What would America look like if we spent half our time cultivating relationships instead of acquiring material possessions? What if every American employer gave days off for entertaining visitors and getting to know our neighbors? What if daycare was provided by our trusted neighbors, who were given full reign over our child's discipline, shaping and encouraging? What if we always belonged somewhere instead facing the curse of not-belonging anywhere? or the feeling of aloneness?

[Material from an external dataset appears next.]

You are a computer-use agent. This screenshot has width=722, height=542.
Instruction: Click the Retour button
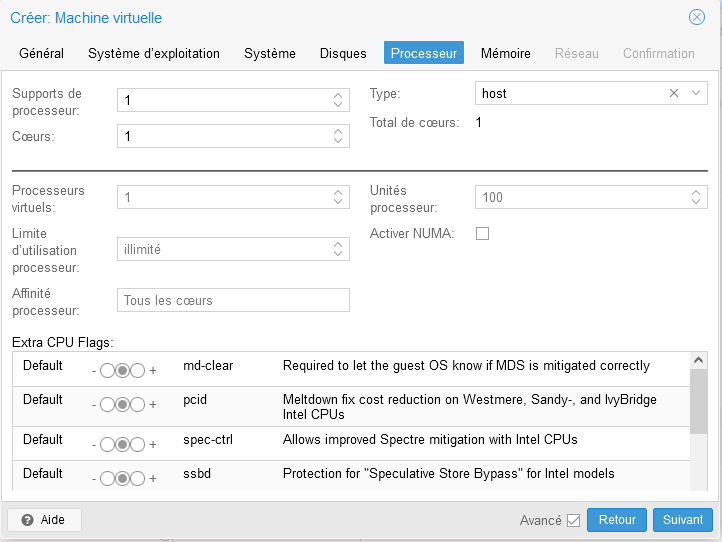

So much of our culture is evident in the state of our mental health, I think. I cannot list the number of my friends who see therapists and are treated with anti-depressants or anti-anxiety meds for more disorders than I have ever heard of. Maybe the real culprit in this is our lack of ability to form meaningful and thriving relationships due to our love of privacy and independence that is encouraged by our culture. I don't see an end to that kind of lifestyle in this country. I am wondering what our team will find in a culture so unlike our own!

2 comments:

Anonymous said...

Beautiful post.

Your last comment about the state of our mental health possibly reflecting our disconnectedness from our neighbors reminds me of Luke 10, where the lawyer asks Jesus how to inherit eternal life. The response is to love God with your whole self (mind, soul, strength, and heart) and love your neighbor as yourself.

We live in a culture so obsessed with self that self-love (which is the standard by which Christ measures both our love for God and our neighbors -- how can we love God with all that we have if we hate who we are and how can we love our neighbors as ourselves if we resent who we are?) has become narcisistic and/or self-loathing, rather than the kind of sincere love Romans 12 describes, where our self-imageis shaped by a renwed mind. ... you got me on a soap box and i feel bad b/c i don't have time to finish ... ah ... I just preached a message on this subject that I'll be posting on my blog as soon as i get the mp3. Stay tuned for the rest of it ...

deanna said...

I will looking forward to your post!! I have posted about this before - I don't remember exactly where, but I do remember the idea was presented in a Beth Moore study I was doing.

I really do think that you are on to something with the Luke 10 reference. In America, loving your neighbor as yourself means something totally different than in Cameroon - obviously. I think we might be completely misinterpreting what Christ really meant by that. I think we need more emphasis on defining love than on who your neighbor is! How to truly love others and ourselves, in a Christlike way.

Thanks, Jeremy! Again, I'll be checking for those notes!!